→ WORK INSTRUCTION
All lines from the one containing "The width and height of the screenshot is (1372, 871)." down to the one containing "Task: Select the Syngenta AG node", both ends included, are to be given again exactly; omit the rest of the listing below.

(LISTED RECORDS begins)

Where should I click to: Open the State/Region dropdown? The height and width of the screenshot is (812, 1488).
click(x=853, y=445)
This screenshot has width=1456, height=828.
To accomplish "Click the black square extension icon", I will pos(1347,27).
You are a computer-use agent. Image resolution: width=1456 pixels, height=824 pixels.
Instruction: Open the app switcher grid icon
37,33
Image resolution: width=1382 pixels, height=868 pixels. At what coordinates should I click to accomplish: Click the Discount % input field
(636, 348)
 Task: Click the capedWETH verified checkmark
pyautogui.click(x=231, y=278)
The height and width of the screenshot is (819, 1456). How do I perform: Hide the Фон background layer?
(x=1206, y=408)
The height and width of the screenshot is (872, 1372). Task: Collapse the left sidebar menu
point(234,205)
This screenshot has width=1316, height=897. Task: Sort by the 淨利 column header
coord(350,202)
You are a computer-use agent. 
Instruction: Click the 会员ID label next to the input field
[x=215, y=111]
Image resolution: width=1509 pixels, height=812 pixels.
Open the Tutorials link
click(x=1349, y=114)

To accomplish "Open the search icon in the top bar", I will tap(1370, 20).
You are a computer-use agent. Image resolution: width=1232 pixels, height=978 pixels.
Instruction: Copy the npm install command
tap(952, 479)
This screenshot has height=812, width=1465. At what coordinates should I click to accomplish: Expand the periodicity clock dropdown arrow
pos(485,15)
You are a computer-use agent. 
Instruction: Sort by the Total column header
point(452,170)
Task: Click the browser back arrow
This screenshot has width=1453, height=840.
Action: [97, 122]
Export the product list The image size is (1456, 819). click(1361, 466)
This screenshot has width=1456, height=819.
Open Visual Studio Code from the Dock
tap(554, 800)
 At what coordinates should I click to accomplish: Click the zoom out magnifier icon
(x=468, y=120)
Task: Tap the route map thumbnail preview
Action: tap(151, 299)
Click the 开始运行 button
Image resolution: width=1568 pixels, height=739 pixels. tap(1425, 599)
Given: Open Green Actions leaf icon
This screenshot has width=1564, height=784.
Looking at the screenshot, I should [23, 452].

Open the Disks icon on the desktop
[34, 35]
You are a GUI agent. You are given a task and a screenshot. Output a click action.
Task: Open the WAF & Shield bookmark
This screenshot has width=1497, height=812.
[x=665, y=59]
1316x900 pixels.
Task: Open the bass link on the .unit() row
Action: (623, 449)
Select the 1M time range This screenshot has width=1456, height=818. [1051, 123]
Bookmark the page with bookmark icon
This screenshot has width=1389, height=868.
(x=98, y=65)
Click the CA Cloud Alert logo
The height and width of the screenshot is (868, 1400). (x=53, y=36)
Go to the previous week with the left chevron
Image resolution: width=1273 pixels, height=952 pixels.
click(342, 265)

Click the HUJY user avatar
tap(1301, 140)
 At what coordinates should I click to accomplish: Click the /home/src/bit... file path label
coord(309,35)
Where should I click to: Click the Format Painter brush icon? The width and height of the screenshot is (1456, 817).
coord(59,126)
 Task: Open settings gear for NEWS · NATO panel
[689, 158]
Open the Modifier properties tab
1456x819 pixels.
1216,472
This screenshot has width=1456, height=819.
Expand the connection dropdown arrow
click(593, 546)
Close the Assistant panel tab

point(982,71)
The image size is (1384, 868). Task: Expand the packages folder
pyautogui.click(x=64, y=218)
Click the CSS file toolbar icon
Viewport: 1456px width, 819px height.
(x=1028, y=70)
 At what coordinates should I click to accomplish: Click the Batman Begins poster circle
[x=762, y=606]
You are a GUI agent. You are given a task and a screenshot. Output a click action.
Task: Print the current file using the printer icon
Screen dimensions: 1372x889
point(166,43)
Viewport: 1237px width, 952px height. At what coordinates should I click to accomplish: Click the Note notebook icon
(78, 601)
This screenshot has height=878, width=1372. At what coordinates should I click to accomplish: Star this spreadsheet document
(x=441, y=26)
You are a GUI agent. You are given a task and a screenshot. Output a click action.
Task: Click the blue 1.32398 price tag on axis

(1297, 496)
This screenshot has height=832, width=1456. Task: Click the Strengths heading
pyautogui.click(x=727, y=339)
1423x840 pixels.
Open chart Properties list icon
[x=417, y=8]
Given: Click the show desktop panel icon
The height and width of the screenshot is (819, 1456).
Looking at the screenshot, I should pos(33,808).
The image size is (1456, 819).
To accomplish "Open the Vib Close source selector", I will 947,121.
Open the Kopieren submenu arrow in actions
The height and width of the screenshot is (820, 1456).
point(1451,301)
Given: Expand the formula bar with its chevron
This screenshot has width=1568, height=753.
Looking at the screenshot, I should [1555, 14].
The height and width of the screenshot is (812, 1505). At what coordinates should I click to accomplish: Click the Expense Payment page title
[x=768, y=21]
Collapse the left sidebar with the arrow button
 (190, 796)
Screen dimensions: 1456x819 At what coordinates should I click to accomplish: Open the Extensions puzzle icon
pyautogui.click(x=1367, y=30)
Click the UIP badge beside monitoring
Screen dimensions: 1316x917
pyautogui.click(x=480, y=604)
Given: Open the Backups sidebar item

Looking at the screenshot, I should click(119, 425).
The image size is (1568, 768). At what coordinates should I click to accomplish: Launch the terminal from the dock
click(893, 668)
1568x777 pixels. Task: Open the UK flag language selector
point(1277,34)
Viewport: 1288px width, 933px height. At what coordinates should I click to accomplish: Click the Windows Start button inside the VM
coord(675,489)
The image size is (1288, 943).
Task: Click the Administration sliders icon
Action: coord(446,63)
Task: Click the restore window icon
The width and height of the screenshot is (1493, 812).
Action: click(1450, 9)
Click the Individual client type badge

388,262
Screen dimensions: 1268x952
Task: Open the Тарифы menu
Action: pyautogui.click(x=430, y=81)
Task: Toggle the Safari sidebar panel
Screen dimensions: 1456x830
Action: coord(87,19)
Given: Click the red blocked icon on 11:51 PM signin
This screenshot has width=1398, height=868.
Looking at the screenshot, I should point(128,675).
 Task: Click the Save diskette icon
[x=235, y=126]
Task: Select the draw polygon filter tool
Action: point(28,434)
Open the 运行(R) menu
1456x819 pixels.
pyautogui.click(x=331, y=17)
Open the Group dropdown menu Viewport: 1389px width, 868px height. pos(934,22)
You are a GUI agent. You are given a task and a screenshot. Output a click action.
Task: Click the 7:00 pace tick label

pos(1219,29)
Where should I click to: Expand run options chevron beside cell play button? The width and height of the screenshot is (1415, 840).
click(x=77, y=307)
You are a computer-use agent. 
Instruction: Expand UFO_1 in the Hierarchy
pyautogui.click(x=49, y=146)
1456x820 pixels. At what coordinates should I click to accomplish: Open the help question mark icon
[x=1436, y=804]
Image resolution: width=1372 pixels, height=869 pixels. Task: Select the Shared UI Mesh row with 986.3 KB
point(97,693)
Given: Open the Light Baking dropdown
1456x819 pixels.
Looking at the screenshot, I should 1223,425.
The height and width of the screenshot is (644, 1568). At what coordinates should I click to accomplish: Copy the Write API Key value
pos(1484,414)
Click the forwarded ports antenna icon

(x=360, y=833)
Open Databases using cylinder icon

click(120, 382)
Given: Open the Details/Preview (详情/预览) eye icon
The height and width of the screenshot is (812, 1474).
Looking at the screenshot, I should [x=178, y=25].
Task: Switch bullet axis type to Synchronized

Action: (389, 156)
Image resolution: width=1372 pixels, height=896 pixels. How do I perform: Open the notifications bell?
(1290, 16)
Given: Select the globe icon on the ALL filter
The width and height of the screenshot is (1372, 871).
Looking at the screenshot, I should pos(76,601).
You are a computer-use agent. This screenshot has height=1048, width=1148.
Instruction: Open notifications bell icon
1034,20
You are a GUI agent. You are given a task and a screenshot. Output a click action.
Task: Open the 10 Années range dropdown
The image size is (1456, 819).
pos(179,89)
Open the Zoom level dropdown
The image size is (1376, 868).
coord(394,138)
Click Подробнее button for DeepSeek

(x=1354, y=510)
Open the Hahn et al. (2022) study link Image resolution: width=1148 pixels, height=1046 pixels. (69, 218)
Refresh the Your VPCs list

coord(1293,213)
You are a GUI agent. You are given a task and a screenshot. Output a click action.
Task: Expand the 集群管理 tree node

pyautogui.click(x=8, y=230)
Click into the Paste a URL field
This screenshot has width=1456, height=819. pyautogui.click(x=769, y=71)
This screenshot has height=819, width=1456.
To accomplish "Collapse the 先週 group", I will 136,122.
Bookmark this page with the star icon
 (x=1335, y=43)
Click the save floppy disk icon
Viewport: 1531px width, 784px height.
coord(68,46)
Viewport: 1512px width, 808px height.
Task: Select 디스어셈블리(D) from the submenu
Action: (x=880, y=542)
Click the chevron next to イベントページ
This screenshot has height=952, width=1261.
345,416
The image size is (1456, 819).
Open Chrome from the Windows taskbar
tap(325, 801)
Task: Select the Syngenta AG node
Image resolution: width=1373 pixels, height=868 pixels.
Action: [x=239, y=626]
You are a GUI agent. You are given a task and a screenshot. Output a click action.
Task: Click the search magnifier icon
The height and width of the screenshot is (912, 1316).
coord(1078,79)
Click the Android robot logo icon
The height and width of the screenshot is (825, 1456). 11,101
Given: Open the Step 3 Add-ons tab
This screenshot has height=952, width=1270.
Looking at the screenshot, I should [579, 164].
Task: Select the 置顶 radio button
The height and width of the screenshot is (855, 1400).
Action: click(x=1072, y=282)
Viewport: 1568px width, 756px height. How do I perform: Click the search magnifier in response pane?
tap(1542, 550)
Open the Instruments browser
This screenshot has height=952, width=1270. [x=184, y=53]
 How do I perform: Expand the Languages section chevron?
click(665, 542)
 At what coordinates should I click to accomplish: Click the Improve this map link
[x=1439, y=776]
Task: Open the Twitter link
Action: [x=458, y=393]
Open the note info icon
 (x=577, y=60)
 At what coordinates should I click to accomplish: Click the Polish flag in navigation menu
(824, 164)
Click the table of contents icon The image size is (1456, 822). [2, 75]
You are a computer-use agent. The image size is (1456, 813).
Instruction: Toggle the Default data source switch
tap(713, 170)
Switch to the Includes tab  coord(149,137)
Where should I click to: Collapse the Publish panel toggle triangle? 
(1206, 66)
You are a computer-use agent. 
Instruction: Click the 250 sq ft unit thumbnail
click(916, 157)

(LISTED RECORDS ends)

→ YOUR RESPONSE
The width and height of the screenshot is (1372, 871).
Looking at the screenshot, I should pos(76,601).
You are a computer-use agent. This screenshot has height=1048, width=1148.
Instruction: Open notifications bell icon
1034,20
You are a GUI agent. You are given a task and a screenshot. Output a click action.
Task: Open the 10 Années range dropdown
The image size is (1456, 819).
pos(179,89)
Open the Zoom level dropdown
The image size is (1376, 868).
coord(394,138)
Click Подробнее button for DeepSeek

(x=1354, y=510)
Open the Hahn et al. (2022) study link Image resolution: width=1148 pixels, height=1046 pixels. (69, 218)
Refresh the Your VPCs list

coord(1293,213)
You are a GUI agent. You are given a task and a screenshot. Output a click action.
Task: Expand the 集群管理 tree node

pyautogui.click(x=8, y=230)
Click into the Paste a URL field
This screenshot has width=1456, height=819. pyautogui.click(x=769, y=71)
This screenshot has height=819, width=1456.
To accomplish "Collapse the 先週 group", I will 136,122.
Bookmark this page with the star icon
 (x=1335, y=43)
Click the save floppy disk icon
Viewport: 1531px width, 784px height.
coord(68,46)
Viewport: 1512px width, 808px height.
Task: Select 디스어셈블리(D) from the submenu
Action: (x=880, y=542)
Click the chevron next to イベントページ
This screenshot has height=952, width=1261.
345,416
The image size is (1456, 819).
Open Chrome from the Windows taskbar
tap(325, 801)
Task: Select the Syngenta AG node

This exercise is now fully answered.